**YOUR GOAL**: Exact reproduction of the data is required, with images excluded.

**Data items**:
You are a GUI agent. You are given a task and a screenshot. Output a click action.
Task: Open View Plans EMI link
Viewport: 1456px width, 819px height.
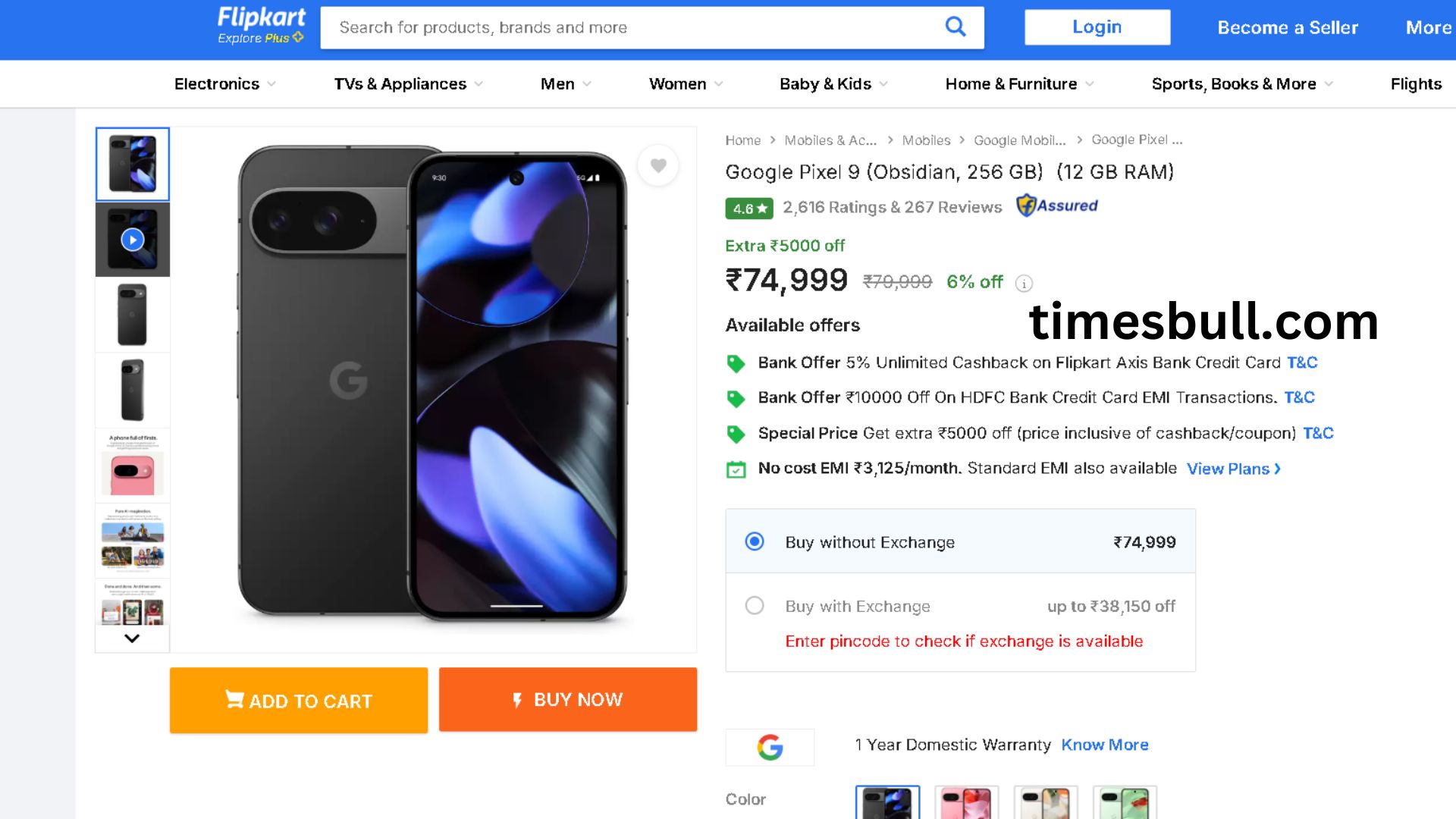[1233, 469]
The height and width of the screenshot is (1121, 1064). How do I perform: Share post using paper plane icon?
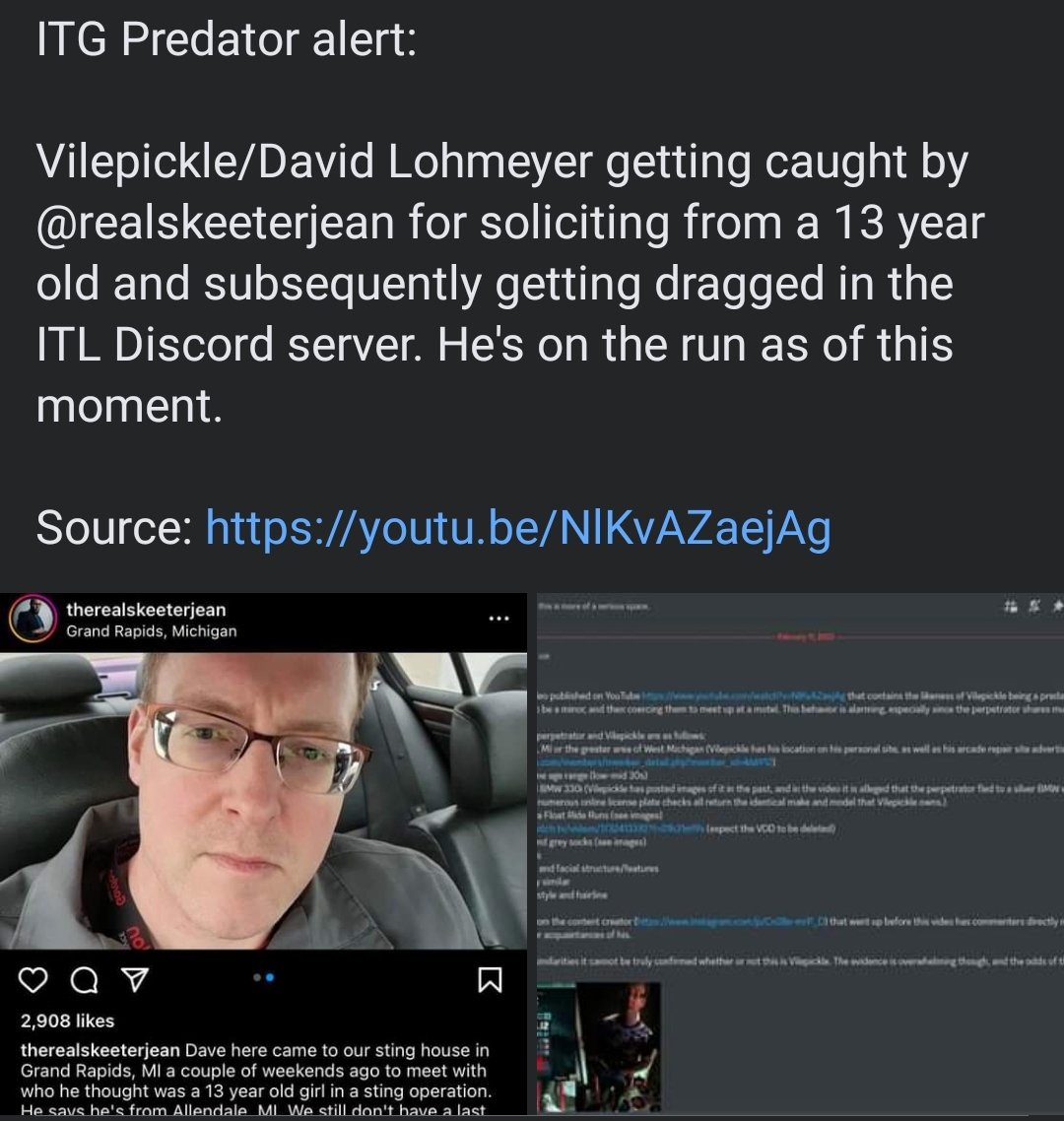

**ANSWER BELOW**:
You are a GUI agent. You are given a task and a screenshot. Output a click action.
Task: Open View Plans EMI link
Viewport: 1456px width, 819px height.
[1233, 469]
The height and width of the screenshot is (1121, 1064). How do I perform: Share post using paper plane icon?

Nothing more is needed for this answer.